Let’s talk about Most Wanted: Music festival, specifically the Danish artists performing at the showcase. Can you tell us about an act we shouldn’t miss?

One example from Denmark is AySay – they’re a fantastic trio. I know the lead singer, Luna Ersahin, personally. She has roots in Kurdistan, Turkey and Denmark. That cultural blend is central to the band’s identity, and it results in an incredible mix of sounds in one project. It’s funky, it’s sensitive, and it constantly switches between languages. I’m so happy to see them at MW:M because theirs is a complex story to tell. They’re not mainstream or corporate. For me, it shows that bookers in the music industry are becoming (finally!) a bit more experimental, a bit more daring. AySay aren’t the safe choice, but they’re amazing. I recommend them to anyone.

Can you tell us a bit about the Danish scene more generally? How does it compare to Germany’s?

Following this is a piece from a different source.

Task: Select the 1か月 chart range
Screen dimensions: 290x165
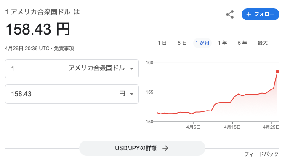Action: click(202, 43)
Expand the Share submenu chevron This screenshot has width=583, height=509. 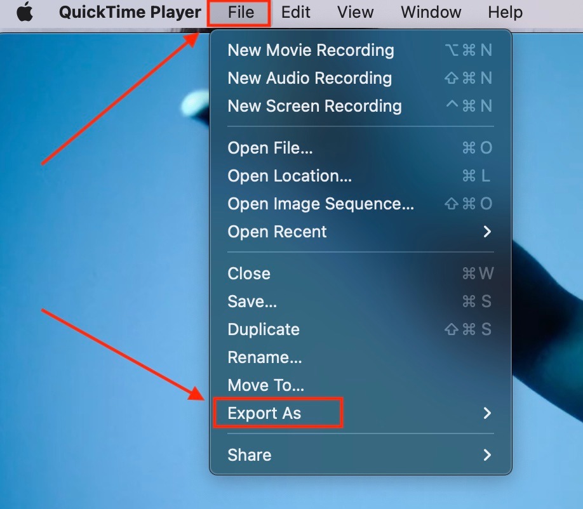click(487, 455)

Denmark is a small country with a small scene. Everybody knows each other. There are a couple of artists who have had a huge influence on Danish music – Kashmir or Mew, for example. There’s also a great deal of 90s punk rock influence: something of the edgy, dark, grungy musical universe that also exists in the UK and in Germany. But right now in Denmark, immigration plays a huge role. I see artists popping up all over the place that blend unique cultural combinations – the government may not be embracing it, but the music industry is. That’s why we have artists such as AySay. Tobias Rahim is also worth a mention: he’s Danish-Kurdish too, and is having huge success in Denmark. Finally, diversity is on the rise. It’s so easy for the scene in a small country to become monochromatic. But we’re seeing more women playing music, and more non-white, non-European people breaking onto the scene. It’s exciting, and, with the help of festivals and promoters, it can continue.